Табби оборачивается к ней, улыбается и говорит:
— Мам, ты совсем не в себе?
Она хватается двумя руками за вытянутую руку того человека и подтягивается, болтая ногами в воздухе. Она говорит:
— Это просто Аполлон, вот и все.
Рядом с мужчиной, почти полностью скрытое опавшими листьями, лежит мертвое тело. Женское тело. Бледная белая грудь с тонкими голубыми венами. Оторванная белая рука.
Мисти так и застыла, припав к земле.
Табби отпускает руку мужчины и идет туда, куда смотрит Мисти. Табби смахивает листья с мертвого белого лица и говорит:
— Это Диана.
Она смотрит на Мисти, припавшую к земле, и закатывает глаза.
— Это статуи, мам.
Статуи.
Табби подходит и берет Мисти за руку. Она тянет маму за руку и помогает ей встать на ноги. Она говорит:
— Понимаешь? Статуи. Ты же художница.
Табби тянет ее за собой. Стоящий мужчина: потускневшая темная бронза в прожилках лишайника, голый мужчина с ногами, привинченными к пьедесталу, погребенному в кустах рядом с тропинкой. В глазах вырезаны очертания радужных оболочек и есть углубления-зрачки, в древнеримской манере. Его голые руки и ноги идеально соразмерны торсу. Золотое сечение. Правило гармоничной пропорции соблюдается неукоснительно.
Древнегреческая формула, отвечающая на вопрос, почему мы любим то, что любим. Та самая кома художественного образования.
Женщина на земле — расколотый белый мрамор. Розовая рука Табби смахивает листья и травинки с длинных белых бедер, скромные складочки бледной мраморной промежности сходятся под резным фиговым листком. Гладкие пальцы и руки, локти без единой морщинки или вмятины. Резные мраморные волосы ниспадают скульптурными белыми локонами.
Табби показывает розовой рукой на пустой пьедестал на другой стороне тропинки, напротив бронзового изваяния, и говорит:
— Диана упала задолго до того, как мы с ней познакомились.
Бронзовая икроножная мышца на ощупь холодная, но отлита так мастерски, что очерчено каждое сухожилие, каждый рельефный мускул. Мисти ведет рукой вверх по холодной металлической ноге и говорит:
— Ты бывала здесь раньше?
— У Аполлона нет члена, — говорит Табби. — Я уже смотрела.
Мисти отдергивает руку от фигового листка, что прикрывает бронзовый пах статуи.
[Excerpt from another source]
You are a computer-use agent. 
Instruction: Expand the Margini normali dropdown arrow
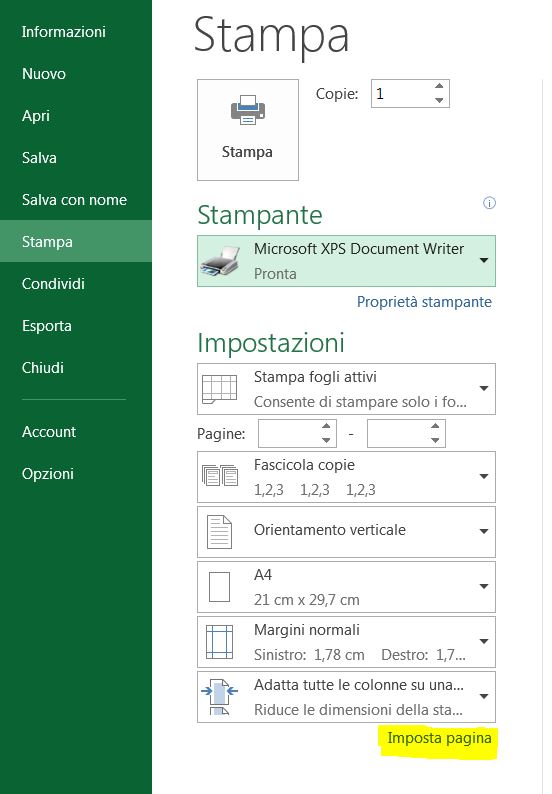(484, 641)
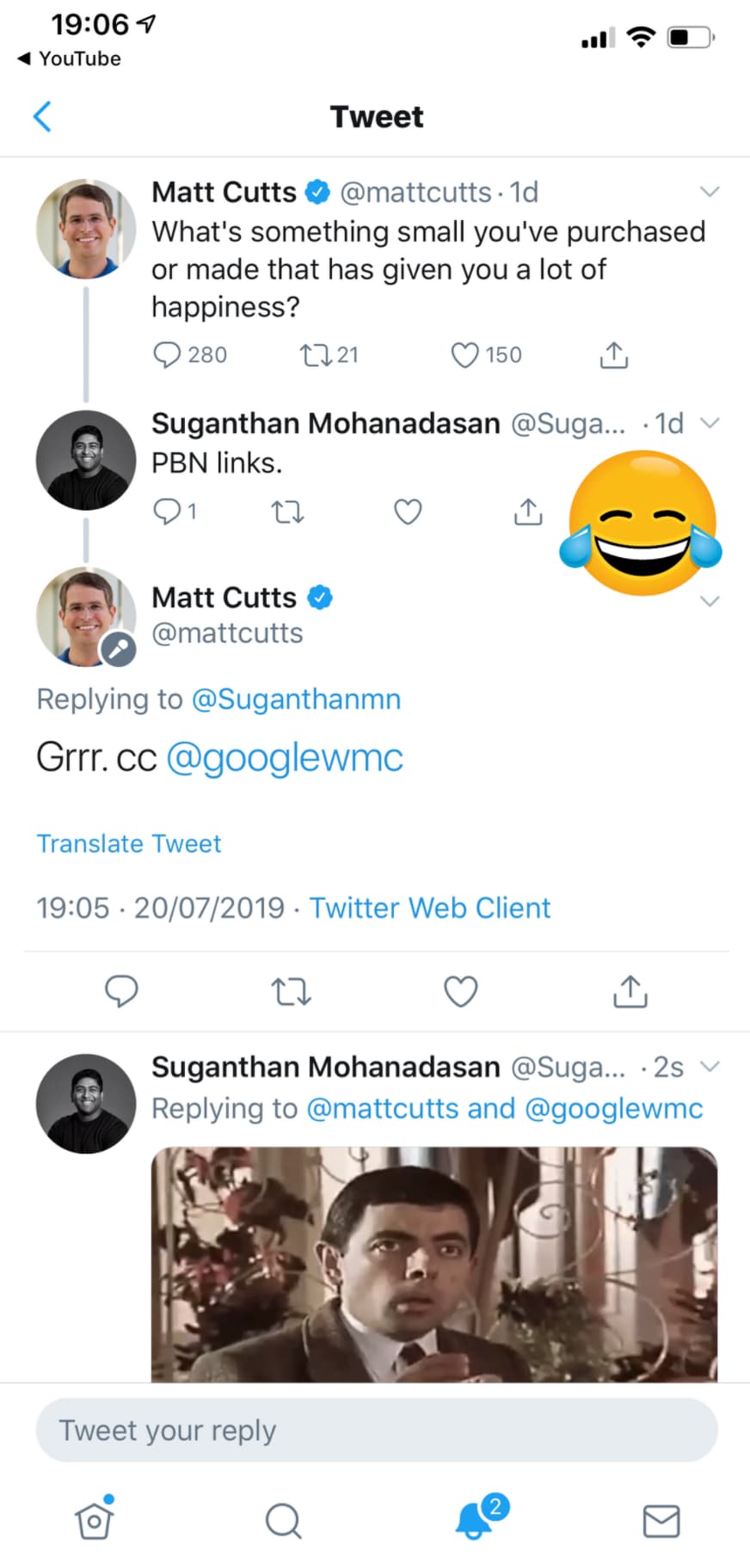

Она говорит:
— Кто тебя сюда привел?
— Ба привела, — говорит Табби. — Мы с ней ходим сюда постоянно.
Табби наклоняется, чтобы потереться щекой о гладкую мраморную щеку Дианы.
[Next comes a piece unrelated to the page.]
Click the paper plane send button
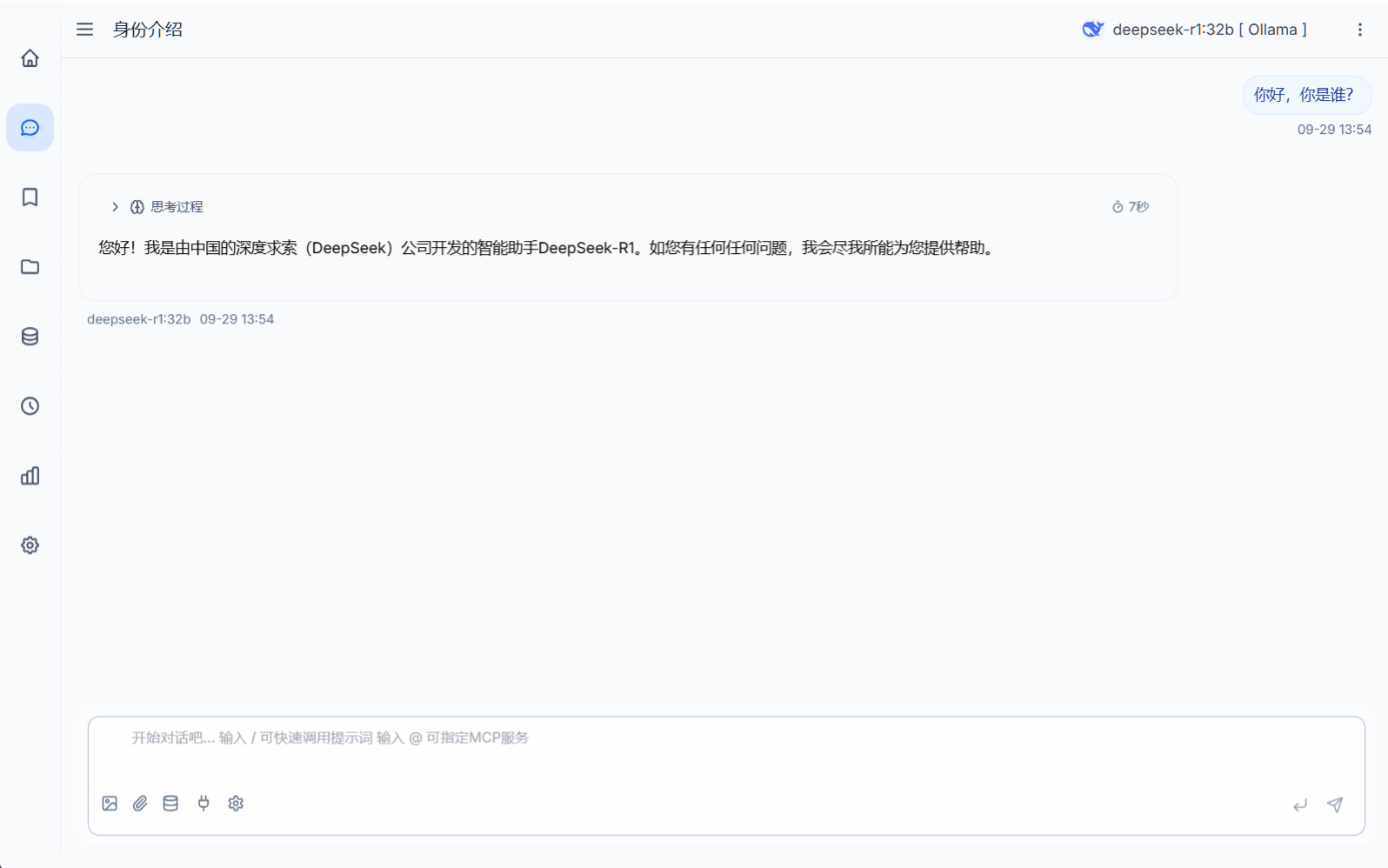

Бронзовая статуя, Аполлон, это наверняка копия девятнадцатого века. Может быть, начала восемнадцатого. Это не может быть подлинник, древнеримский или древнегреческий. Иначе он стоял бы в музее.
— Зачем они здесь? — говорит Мисти. — Бабушка тебе говорила?
Табби пожимает плечами. Она протягивает Мисти руку и говорит:
— Тут есть еще кое-что.
Она говорит:
— Пойдем, я тебе покажу.
Еще кое-что.
Табби ведет ее через лес, что опоясывает мыс, и они находят солнечные часы, лежащие в высокой траве и покрытые плотным налетом темно-зеленой патины. Они находят фонтан, широкий, как плавательный бассейн, наполненный валежником и желудями.
Они проходят мимо грота, прорытого в склоне холма. Темный вход обрамляют замшелые колонны, а сам он закрыт скрепленными цепью решетчатыми металлическими воротами. Над входом — каменная арка с замковым камнем посередине. Похоже на миниатюрное здание банка. Фасад заплесневелого Капитолия, вросшего в землю. Резные ангелы держат в руках каменные гирлянды из яблок, груш и винограда. Каменные цветочные венки. Все испачкано грязью, надтреснуто, разорвано древесными корнями.